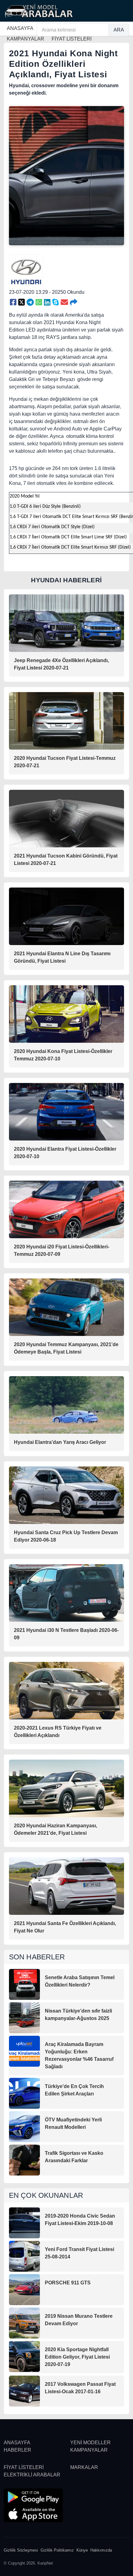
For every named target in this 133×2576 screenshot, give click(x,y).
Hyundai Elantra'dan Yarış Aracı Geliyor (60, 1442)
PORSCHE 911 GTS (68, 2282)
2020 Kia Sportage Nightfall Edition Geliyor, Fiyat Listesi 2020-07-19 (77, 2357)
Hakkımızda (101, 2550)
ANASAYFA (20, 28)
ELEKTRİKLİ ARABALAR (32, 2474)
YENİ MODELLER (90, 2442)
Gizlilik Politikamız (57, 2550)
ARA (119, 29)
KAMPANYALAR (89, 2450)
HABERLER (17, 2450)
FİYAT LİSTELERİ (24, 2467)
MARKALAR (84, 2467)
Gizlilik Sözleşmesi (21, 2550)
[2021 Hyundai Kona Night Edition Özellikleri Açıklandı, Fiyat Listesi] (13, 302)
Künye (82, 2550)
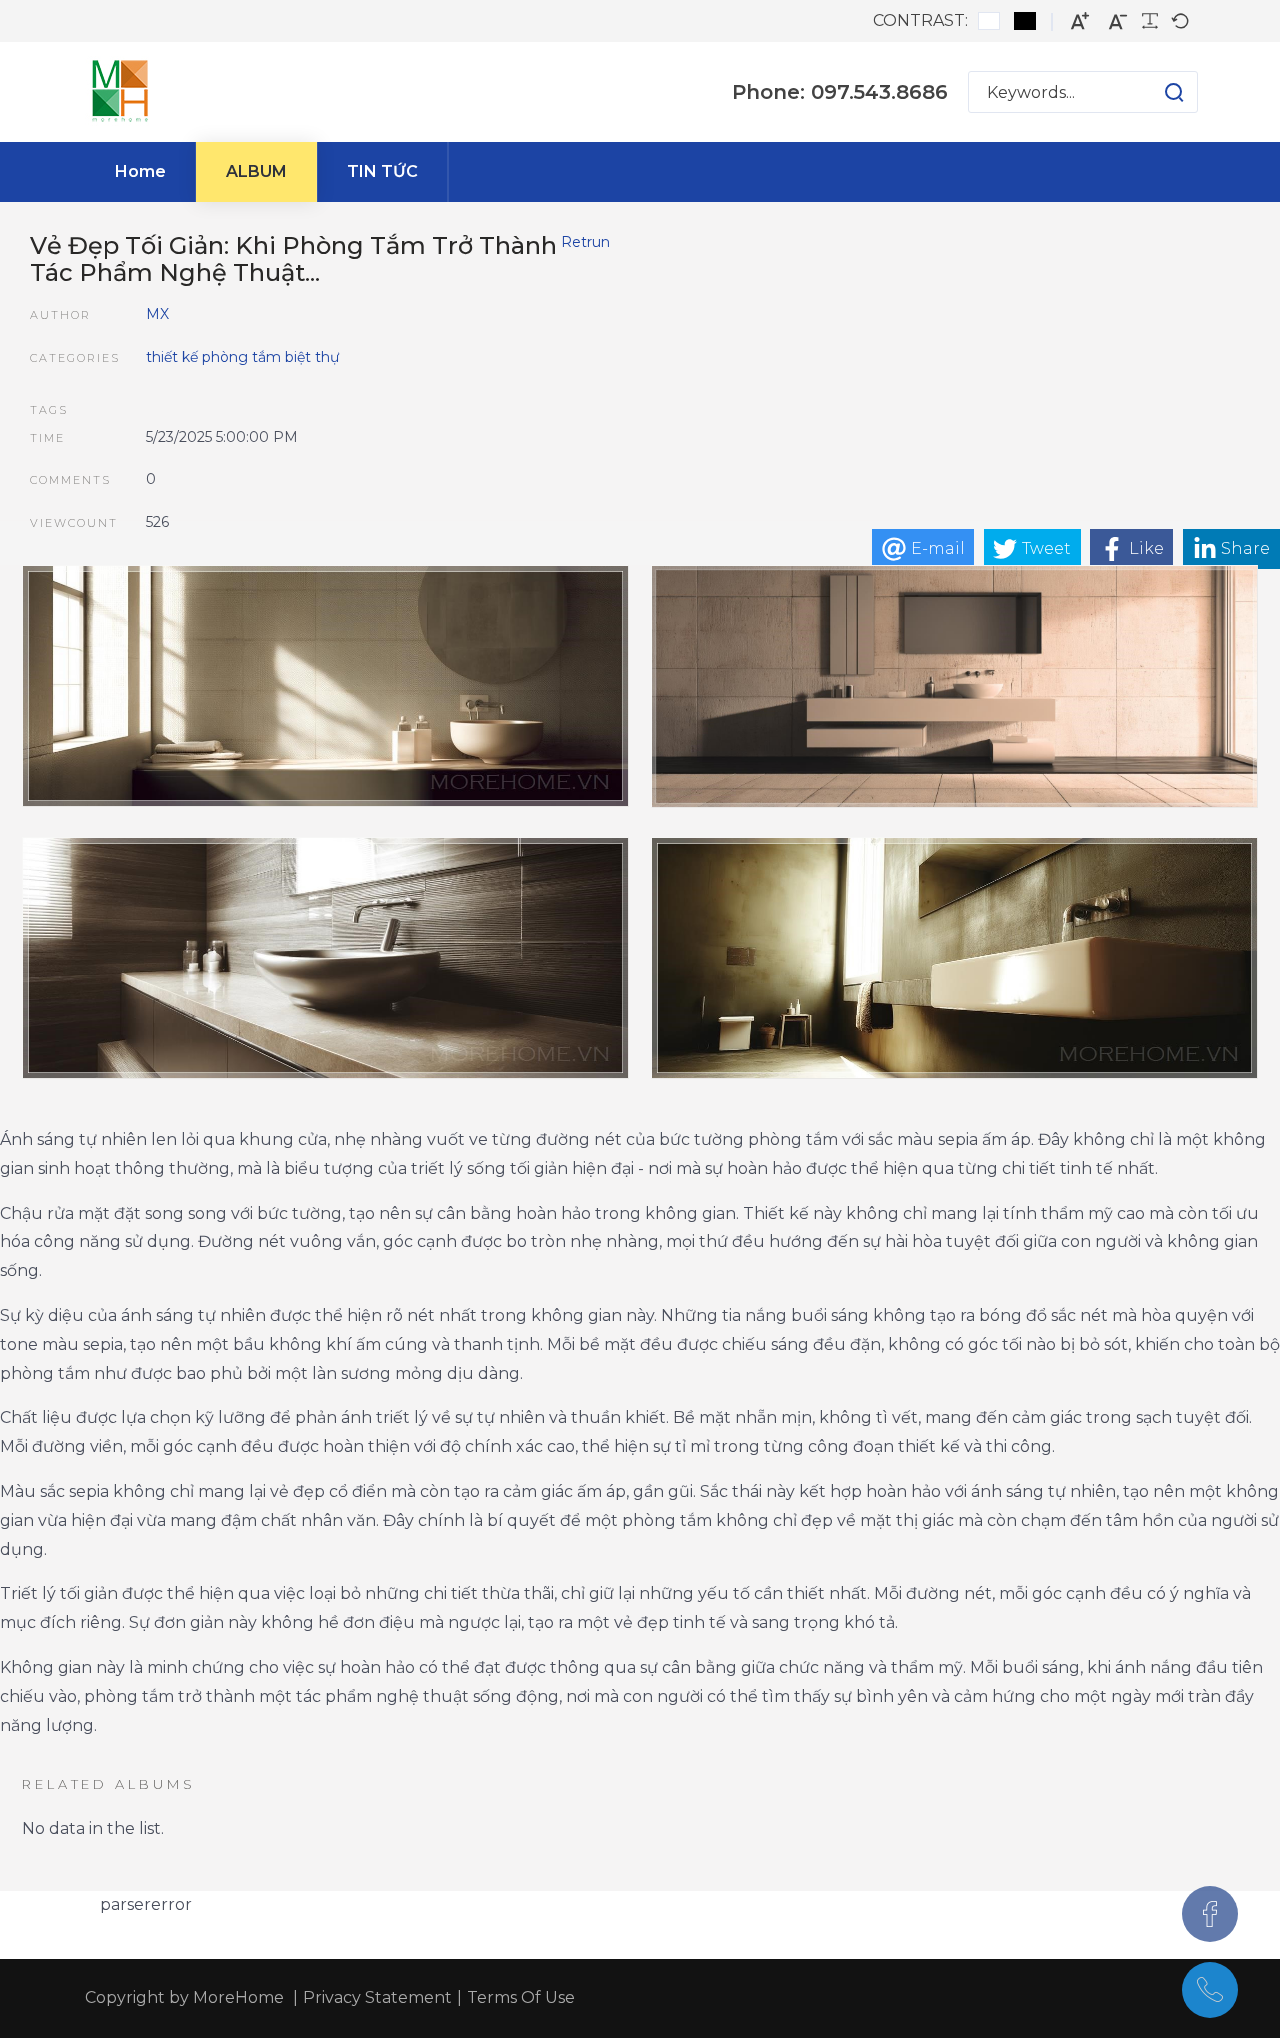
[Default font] (1180, 21)
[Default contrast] (989, 21)
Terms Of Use (521, 1997)
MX (157, 314)
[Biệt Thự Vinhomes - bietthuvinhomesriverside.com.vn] (120, 92)
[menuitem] (140, 172)
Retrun (585, 242)
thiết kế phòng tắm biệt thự (242, 357)
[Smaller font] (1118, 21)
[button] (1154, 92)
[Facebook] (1210, 1914)
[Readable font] (1150, 21)
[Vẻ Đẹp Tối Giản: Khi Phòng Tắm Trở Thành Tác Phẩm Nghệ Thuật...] (325, 688)
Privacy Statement (377, 1997)
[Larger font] (1080, 21)
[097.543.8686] (1210, 1990)
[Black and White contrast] (1025, 21)
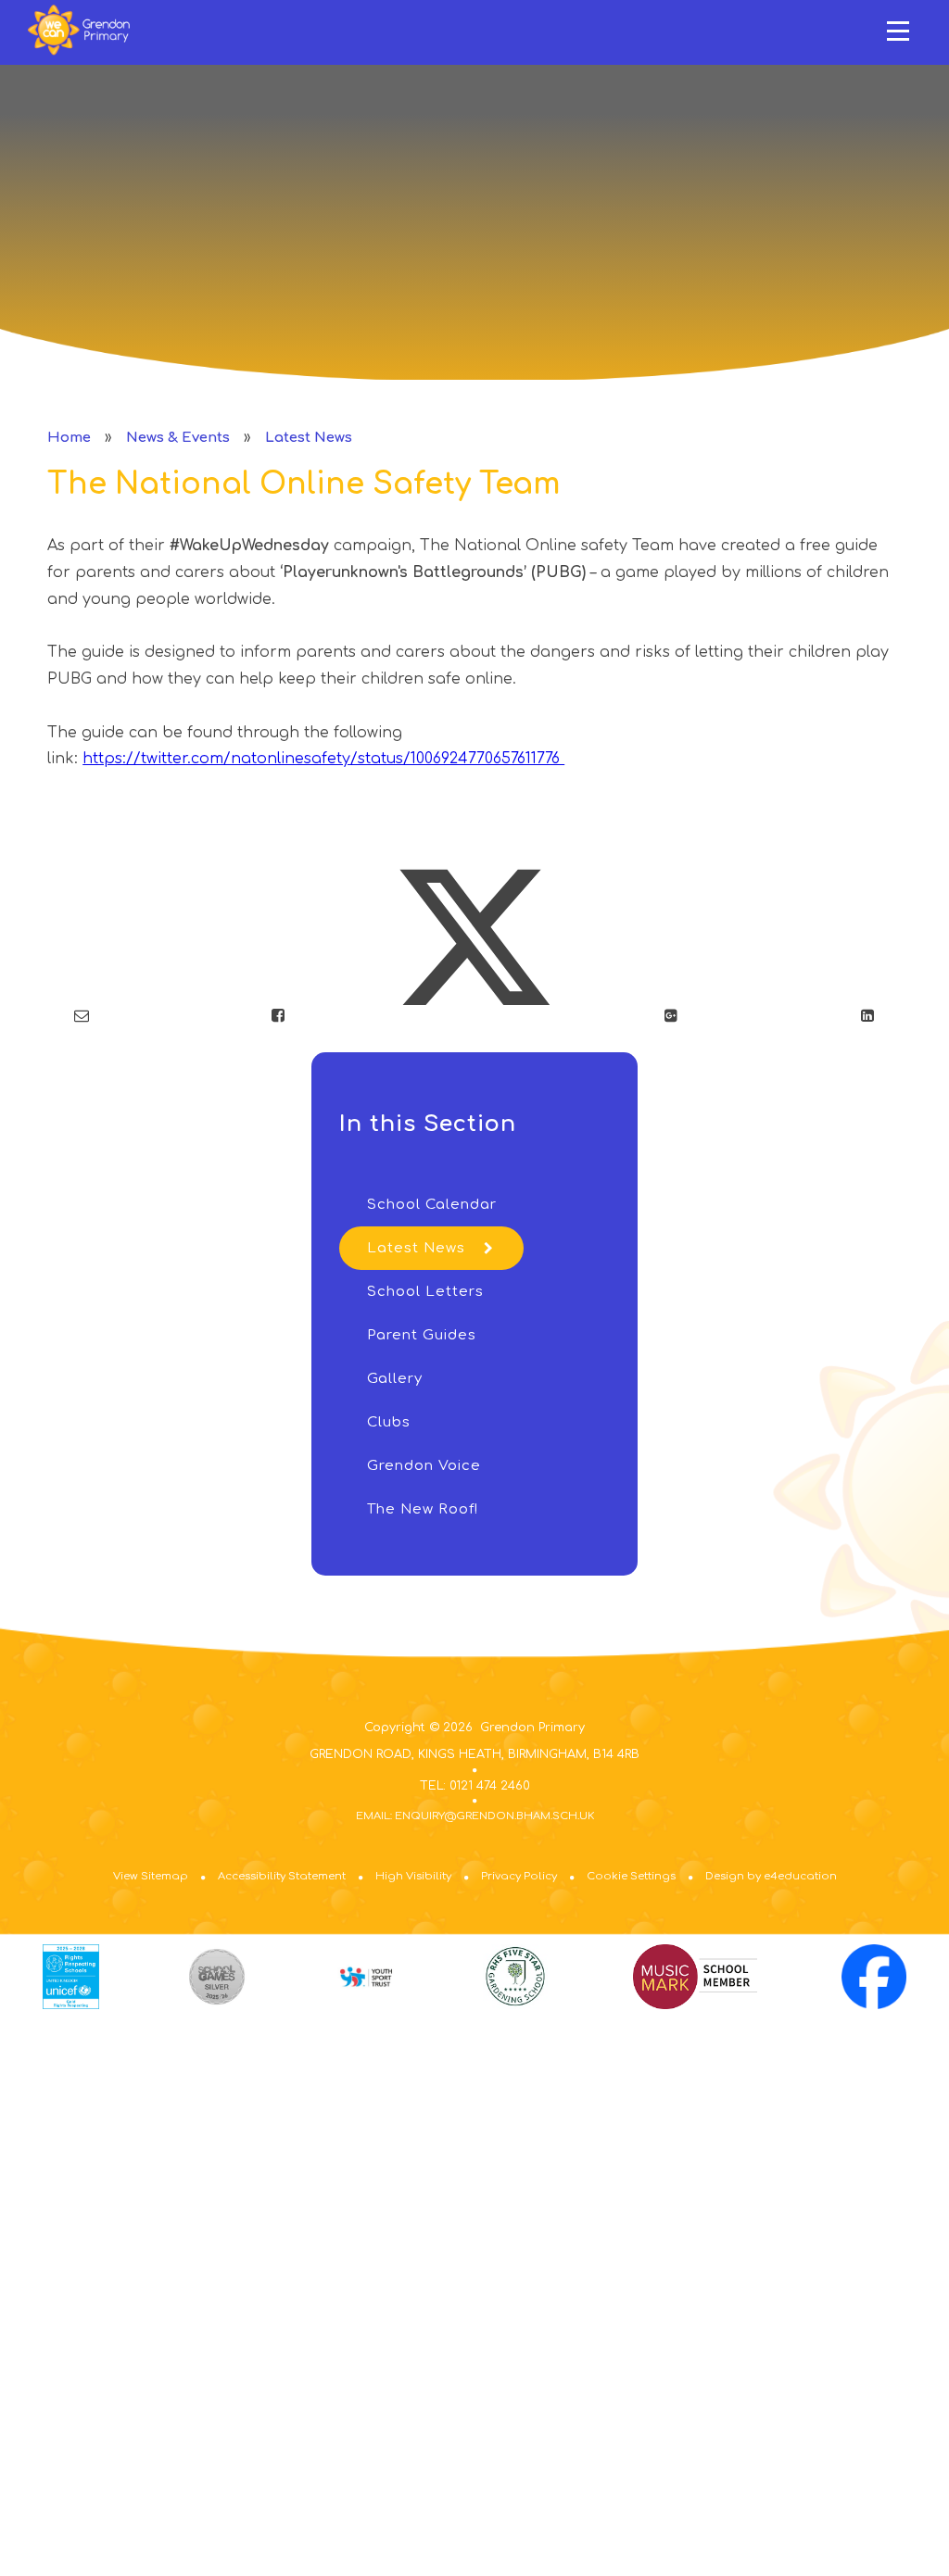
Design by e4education (771, 1876)
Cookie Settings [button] (631, 1876)
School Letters (425, 1292)
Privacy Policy (519, 1876)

**Problem requirements**
Set down, exactly as written, each line from the one that contains "KAMPANYALAR (89, 2450)" to the last line of the records, but none of the pictures.

**Exercise response**
KAMPANYALAR (89, 2450)
HABERLER (17, 2450)
FİYAT LİSTELERİ (24, 2467)
MARKALAR (84, 2467)
Gizlilik Sözleşmesi (21, 2550)
[2021 Hyundai Kona Night Edition Özellikleri Açıklandı, Fiyat Listesi] (13, 302)
Künye (82, 2550)
[Default font] (1180, 21)
[Default contrast] (989, 21)
Terms Of Use (521, 1997)
MX (157, 314)
[Biệt Thự Vinhomes - bietthuvinhomesriverside.com.vn] (120, 92)
[menuitem] (140, 172)
Retrun (585, 242)
thiết kế phòng tắm biệt thự (242, 357)
[Smaller font] (1118, 21)
[button] (1154, 92)
[Facebook] (1210, 1914)
[Readable font] (1150, 21)
[Vẻ Đẹp Tối Giản: Khi Phòng Tắm Trở Thành Tác Phẩm Nghệ Thuật...] (325, 688)
Privacy Statement (377, 1997)
[Larger font] (1080, 21)
[097.543.8686] (1210, 1990)
[Black and White contrast] (1025, 21)
Design by e4education (771, 1876)
Cookie Settings [button] (631, 1876)
School Letters (425, 1292)
Privacy Policy (519, 1876)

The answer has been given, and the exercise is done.